Unwillig, den mit vergoldeten Sneakers ausgetretenen Weg des Rap-Stars vom Habenichts zum Have-It-All zu beschreiten, konzentrierte sich Skinner nach dem eher mäßigen Album “Computers and Blues” (2011) auf das Dasein als DJ. Außerdem produzierte der bekennende Cineast gelegentlich Filmmusik und Musikvideos. Mit dem Features-Mixtape “None of Us Are Getting Out of This Life Alive“ (2020) fand Mike Skinner allmählich wieder Gefallen am Schreiben von Raps.

“Es geht schon auch darum, authentisch zu bleiben und nicht dem Geld hinterherzulaufen”, sinniert Mike Skinner. “So kannst du etwas Nachhaltiges aufbauen. Ein Wegweiser ist die Leidenschaft. Was begeistert mich zu einer bestimmten Zeit und wie kann ich daraus etwas machen?”

Skurriler Film und tolles Comeback-Album

Ja ja, die Leidenschaft! Sieben Jahre hat Mike Skinner an seinem Movie-Debüt “The Darker The Shadow The Brighter The Light” gebastelt. Wie sein Album-Erstling entstand auch der Film im Do-It-Yourself-Verfahren. Mike Skinner schrieb das Drehbuch, finanzierte die Produktion und übernahm Hauptrolle und Regie. Die Geschichte handelt von einem etablierten, aber alternden DJ, der durch das Nachtleben driftet. Dann gerät er zunehmend auf die schiefe Bahn. Ein Mord geschieht.

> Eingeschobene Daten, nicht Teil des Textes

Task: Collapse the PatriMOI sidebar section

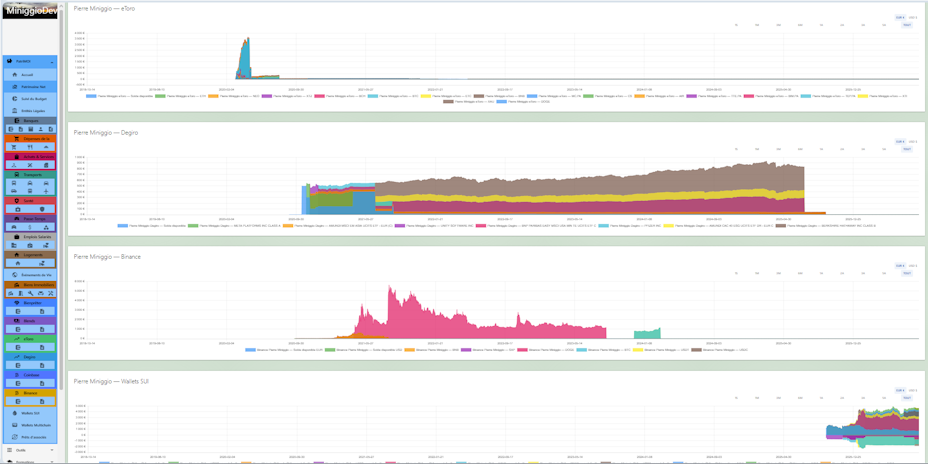Action: pyautogui.click(x=30, y=61)
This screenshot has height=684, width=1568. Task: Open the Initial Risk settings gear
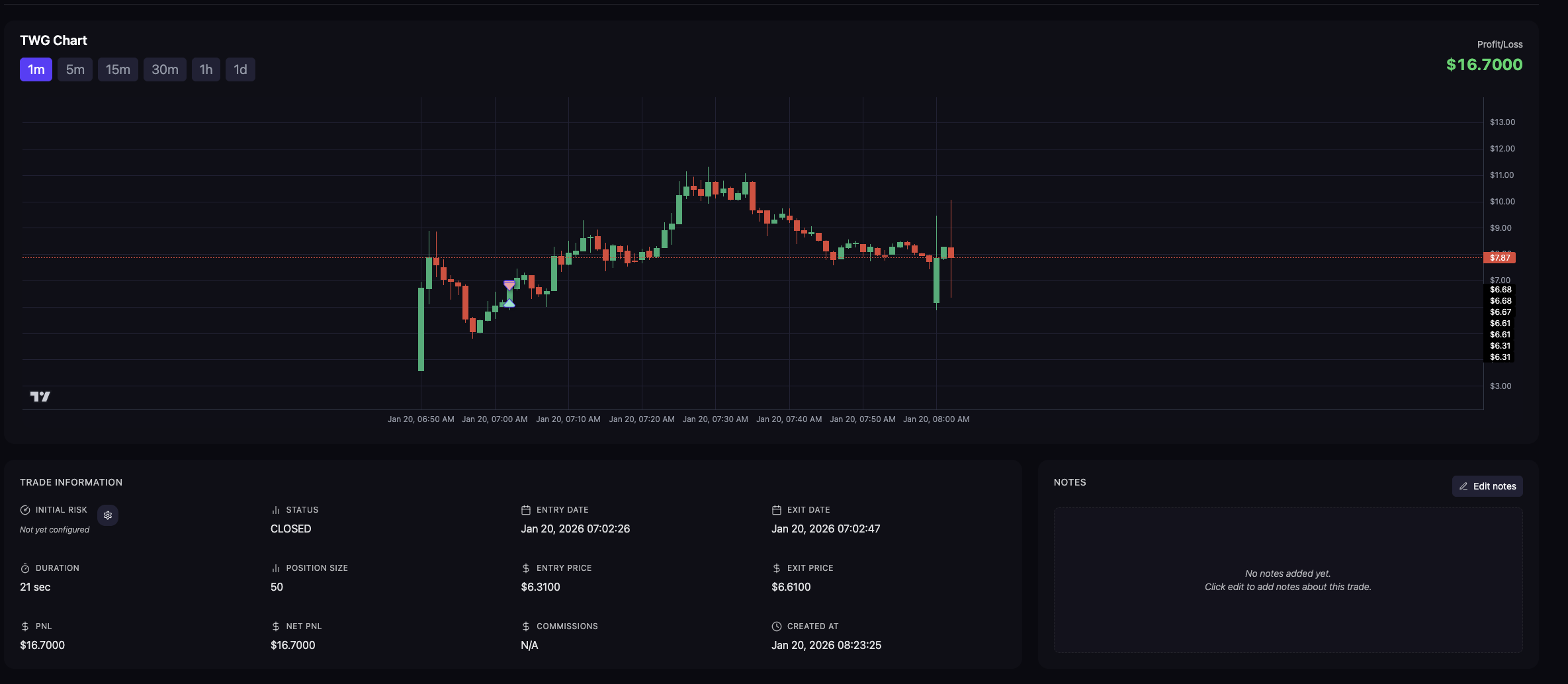(108, 515)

17.10.23 Comeback Album von The Streets

Ben Cannon

“The Darker The Shadow The Brighter The Light” ist ein liebevoller, aber äußerst skurriler Film geworden. Die Clubszenen sind großartig inszeniert. Die Dialoge und das Schauspiel wirken jedoch hölzern as hell. Surreal ist die Tonspur, die sich immer auf einem Level bewegt, egal ob im Club, im Bett oder auf der Straße miteinander gesprochen wird. Mike Skinner hat sich jahrelang mit Aufnahmetechniken beschäftigt und darüber wohl auf die Entwicklung der Story und der Dialoge vergessen. Die 15 Songs, die Mike Skinner noch vor dem Drehbuch (sic!) geschrieben hatte, bilden den Soundtrack zum Film. “Die Musik trägt die emotionale Qualität des Movies. Es ging mir dabei weniger, darum bestimmte Szenarien zu beschreiben, die erledigt ohnehin der Film.”

Die Songs erzählen die Story

Glücklicherweise liegt Mike Skinner mit dieser Einschätzung falsch. Die Songs sind nicht bloß Stimmungsträger für den Film - dazu ist Mike Skinner ein viel zu guter Geschichtenerzähler. Und weil wir es bei diesen Berichten mit direkten und ungeschönten Erfahrungen und Bildern aus dem DJ-Leben zu tun bekommen, ist “The Darker The Shadow The Brighter The Light” das beste The-Streets-Album seit der Trilogie in den Nullerjahren geworden. Auch das tanzbarste. Tracks wie “Something To Hide”, “Not A Good Idea”, “Someone Else’s Tune” und “Troubled Waters” führen entlang von Reggae, Two-Step-Garage, House, Soul-Samples und Drum’n’Bass direkt auf den Dancefloor.

Songs wie “Each Day Gives” und “Walk Of Shame” verbreiten hingegen Blues und Katerstimmung. Die One-Liner sitzen wieder und die detaillierten Beobachtungen schaffen den Sprung raus aus dem Club in die höhere Bedeutung. “Hating work and turning up forever“ aus dem Stück „Troubled Waters“ ist so ein Satz, den man sich tätowieren lassen könnte. Und auch dazu tanzen.